── Extract provided ──

28 February 2020

Future of Computing




For over 50 years, Moore’s Law has successfully predicted the increase of computing power based on dimensional scaling. Radical technological advances over decades of exponential progress in microelectronics have profoundly altered the way we live. We are reaching the end of Moore’s Law, and with that, the end of conventional, scaling-based computing progress. Fundamentally new approaches are needed to push forward the field of computing and ensure the strategic technological advantage of the United States. We must now consider the future of computing that goes beyond conventional complementary metal–oxide–semiconductor (CMOS), von Neumann architecture, or even Boolean logic. Future approaches to computational hardware must provide substantially increased power efficiency and computational ability enabled by development of novel component and architectural designs. At the same time, new software designs will need to accommodate a variety of new and emerging applications and hardware types.

On October 31st, 2019, the Potomac Institute for Policy Studies (PIPS) held a panel discussion entitled “The Future of Computing” to explore future trends in computing and to discuss radically new computational paradigms. Four panelists with expertise spanning government, military, academia, and industry explored emerging developments and future visions of computing. The discussion ranged from bio-inspired computational approaches, to 3D integration, to the new paradigm of thermodynamic computation. A robust Q&A session with the audience followed the panelists’ remarks.

───

> Directives:
1) Extract the passage on the future of computing in full, word for word.
2) Please change "gizmo" to "widget" in the records, in the stretch from the line containing "The image size is (493, 500)." through the line containing "click(x=326, y=37)", and return only those lines, leaving everything else in them unchanged.
The text and the records have nothing to do with each other.

── Material to process ──

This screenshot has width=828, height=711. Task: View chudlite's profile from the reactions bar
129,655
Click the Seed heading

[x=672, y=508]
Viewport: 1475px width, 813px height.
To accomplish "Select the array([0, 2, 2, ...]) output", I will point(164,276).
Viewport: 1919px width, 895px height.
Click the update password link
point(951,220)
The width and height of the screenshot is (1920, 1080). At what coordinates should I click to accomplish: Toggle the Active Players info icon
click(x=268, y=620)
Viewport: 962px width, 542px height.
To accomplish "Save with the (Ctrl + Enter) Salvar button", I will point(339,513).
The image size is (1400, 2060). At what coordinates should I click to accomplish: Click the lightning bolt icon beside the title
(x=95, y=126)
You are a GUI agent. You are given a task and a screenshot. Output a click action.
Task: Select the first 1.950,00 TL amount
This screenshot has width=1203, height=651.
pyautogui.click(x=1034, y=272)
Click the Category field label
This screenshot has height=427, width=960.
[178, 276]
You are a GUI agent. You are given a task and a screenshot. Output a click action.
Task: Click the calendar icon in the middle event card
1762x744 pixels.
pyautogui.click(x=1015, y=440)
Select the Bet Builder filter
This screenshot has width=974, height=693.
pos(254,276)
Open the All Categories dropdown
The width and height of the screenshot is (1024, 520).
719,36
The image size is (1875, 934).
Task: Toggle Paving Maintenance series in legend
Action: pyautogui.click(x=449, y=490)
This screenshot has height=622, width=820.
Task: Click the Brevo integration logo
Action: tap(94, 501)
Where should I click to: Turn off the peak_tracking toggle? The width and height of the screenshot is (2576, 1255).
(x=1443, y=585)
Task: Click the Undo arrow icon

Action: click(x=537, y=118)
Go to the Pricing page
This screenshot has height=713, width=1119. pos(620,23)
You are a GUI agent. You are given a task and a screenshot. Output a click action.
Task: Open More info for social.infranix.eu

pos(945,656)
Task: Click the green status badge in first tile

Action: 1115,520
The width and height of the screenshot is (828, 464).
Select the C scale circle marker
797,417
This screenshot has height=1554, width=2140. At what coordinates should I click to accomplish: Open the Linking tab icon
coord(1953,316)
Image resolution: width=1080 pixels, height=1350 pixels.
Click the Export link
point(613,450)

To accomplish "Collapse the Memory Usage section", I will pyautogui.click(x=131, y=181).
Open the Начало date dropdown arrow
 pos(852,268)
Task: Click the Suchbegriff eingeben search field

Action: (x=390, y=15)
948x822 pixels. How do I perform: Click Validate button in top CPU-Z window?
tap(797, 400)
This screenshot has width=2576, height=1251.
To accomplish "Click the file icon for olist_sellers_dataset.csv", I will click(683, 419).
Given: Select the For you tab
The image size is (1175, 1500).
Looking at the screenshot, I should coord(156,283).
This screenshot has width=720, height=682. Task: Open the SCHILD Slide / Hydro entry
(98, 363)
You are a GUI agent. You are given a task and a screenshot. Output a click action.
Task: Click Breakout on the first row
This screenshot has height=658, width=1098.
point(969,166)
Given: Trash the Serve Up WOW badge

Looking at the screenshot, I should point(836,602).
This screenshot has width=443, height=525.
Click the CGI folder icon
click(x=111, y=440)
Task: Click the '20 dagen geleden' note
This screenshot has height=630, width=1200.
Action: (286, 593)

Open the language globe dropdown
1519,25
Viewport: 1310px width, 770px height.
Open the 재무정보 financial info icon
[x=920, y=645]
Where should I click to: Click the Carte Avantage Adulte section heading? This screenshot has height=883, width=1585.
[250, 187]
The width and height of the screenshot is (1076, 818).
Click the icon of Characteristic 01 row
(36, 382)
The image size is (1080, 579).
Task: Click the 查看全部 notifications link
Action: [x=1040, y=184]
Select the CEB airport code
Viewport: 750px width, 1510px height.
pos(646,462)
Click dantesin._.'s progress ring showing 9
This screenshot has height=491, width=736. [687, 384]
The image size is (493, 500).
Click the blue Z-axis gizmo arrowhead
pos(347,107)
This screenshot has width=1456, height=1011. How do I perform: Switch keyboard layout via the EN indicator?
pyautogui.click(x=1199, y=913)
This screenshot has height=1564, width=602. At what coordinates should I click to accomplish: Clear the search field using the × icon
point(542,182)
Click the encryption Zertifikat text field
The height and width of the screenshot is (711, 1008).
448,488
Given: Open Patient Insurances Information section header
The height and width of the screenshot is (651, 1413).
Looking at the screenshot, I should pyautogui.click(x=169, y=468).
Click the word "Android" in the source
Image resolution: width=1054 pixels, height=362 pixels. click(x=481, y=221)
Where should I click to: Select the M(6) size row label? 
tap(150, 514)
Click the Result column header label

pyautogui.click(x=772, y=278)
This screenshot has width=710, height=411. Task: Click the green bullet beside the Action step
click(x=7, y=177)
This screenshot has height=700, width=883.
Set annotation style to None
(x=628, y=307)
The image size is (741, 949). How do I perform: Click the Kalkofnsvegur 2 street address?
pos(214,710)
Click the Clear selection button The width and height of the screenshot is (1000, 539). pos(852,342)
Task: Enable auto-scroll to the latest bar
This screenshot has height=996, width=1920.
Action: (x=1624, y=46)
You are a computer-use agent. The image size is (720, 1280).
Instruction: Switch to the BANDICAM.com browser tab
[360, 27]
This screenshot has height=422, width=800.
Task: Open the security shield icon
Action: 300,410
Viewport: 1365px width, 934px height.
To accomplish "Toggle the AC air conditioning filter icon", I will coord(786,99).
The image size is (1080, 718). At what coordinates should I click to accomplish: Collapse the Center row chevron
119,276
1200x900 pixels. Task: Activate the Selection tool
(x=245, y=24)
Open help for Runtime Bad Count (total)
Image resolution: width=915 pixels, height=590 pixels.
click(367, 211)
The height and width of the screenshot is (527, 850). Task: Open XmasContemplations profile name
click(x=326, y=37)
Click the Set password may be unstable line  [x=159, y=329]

───

> Expected answers:
1)
28 February 2020

Future of Computing




For over 50 years, Moore’s Law has successfully predicted the increase of computing power based on dimensional scaling. Radical technological advances over decades of exponential progress in microelectronics have profoundly altered the way we live. We are reaching the end of Moore’s Law, and with that, the end of conventional, scaling-based computing progress. Fundamentally new approaches are needed to push forward the field of computing and ensure the strategic technological advantage of the United States. We must now consider the future of computing that goes beyond conventional complementary metal–oxide–semiconductor (CMOS), von Neumann architecture, or even Boolean logic. Future approaches to computational hardware must provide substantially increased power efficiency and computational ability enabled by development of novel component and architectural designs. At the same time, new software designs will need to accommodate a variety of new and emerging applications and hardware types.

On October 31st, 2019, the Potomac Institute for Policy Studies (PIPS) held a panel discussion entitled “The Future of Computing” to explore future trends in computing and to discuss radically new computational paradigms. Four panelists with expertise spanning government, military, academia, and industry explored emerging developments and future visions of computing. The discussion ranged from bio-inspired computational approaches, to 3D integration, to the new paradigm of thermodynamic computation. A robust Q&A session with the audience followed the panelists’ remarks.

2)
The image size is (493, 500).
Click the blue Z-axis widget arrowhead
pos(347,107)
This screenshot has width=1456, height=1011. How do I perform: Switch keyboard layout via the EN indicator?
pyautogui.click(x=1199, y=913)
This screenshot has height=1564, width=602. At what coordinates should I click to accomplish: Clear the search field using the × icon
point(542,182)
Click the encryption Zertifikat text field
The height and width of the screenshot is (711, 1008).
448,488
Given: Open Patient Insurances Information section header
The height and width of the screenshot is (651, 1413).
Looking at the screenshot, I should pyautogui.click(x=169, y=468).
Click the word "Android" in the source
Image resolution: width=1054 pixels, height=362 pixels. click(x=481, y=221)
Where should I click to: Select the M(6) size row label? 
tap(150, 514)
Click the Result column header label

pyautogui.click(x=772, y=278)
This screenshot has width=710, height=411. Task: Click the green bullet beside the Action step
click(x=7, y=177)
This screenshot has height=700, width=883.
Set annotation style to None
(x=628, y=307)
The image size is (741, 949). How do I perform: Click the Kalkofnsvegur 2 street address?
pos(214,710)
Click the Clear selection button The width and height of the screenshot is (1000, 539). pos(852,342)
Task: Enable auto-scroll to the latest bar
This screenshot has height=996, width=1920.
Action: (x=1624, y=46)
You are a computer-use agent. The image size is (720, 1280).
Instruction: Switch to the BANDICAM.com browser tab
[360, 27]
This screenshot has height=422, width=800.
Task: Open the security shield icon
Action: 300,410
Viewport: 1365px width, 934px height.
To accomplish "Toggle the AC air conditioning filter icon", I will coord(786,99).
The image size is (1080, 718). At what coordinates should I click to accomplish: Collapse the Center row chevron
119,276
1200x900 pixels. Task: Activate the Selection tool
(x=245, y=24)
Open help for Runtime Bad Count (total)
Image resolution: width=915 pixels, height=590 pixels.
click(367, 211)
The height and width of the screenshot is (527, 850). Task: Open XmasContemplations profile name
click(x=326, y=37)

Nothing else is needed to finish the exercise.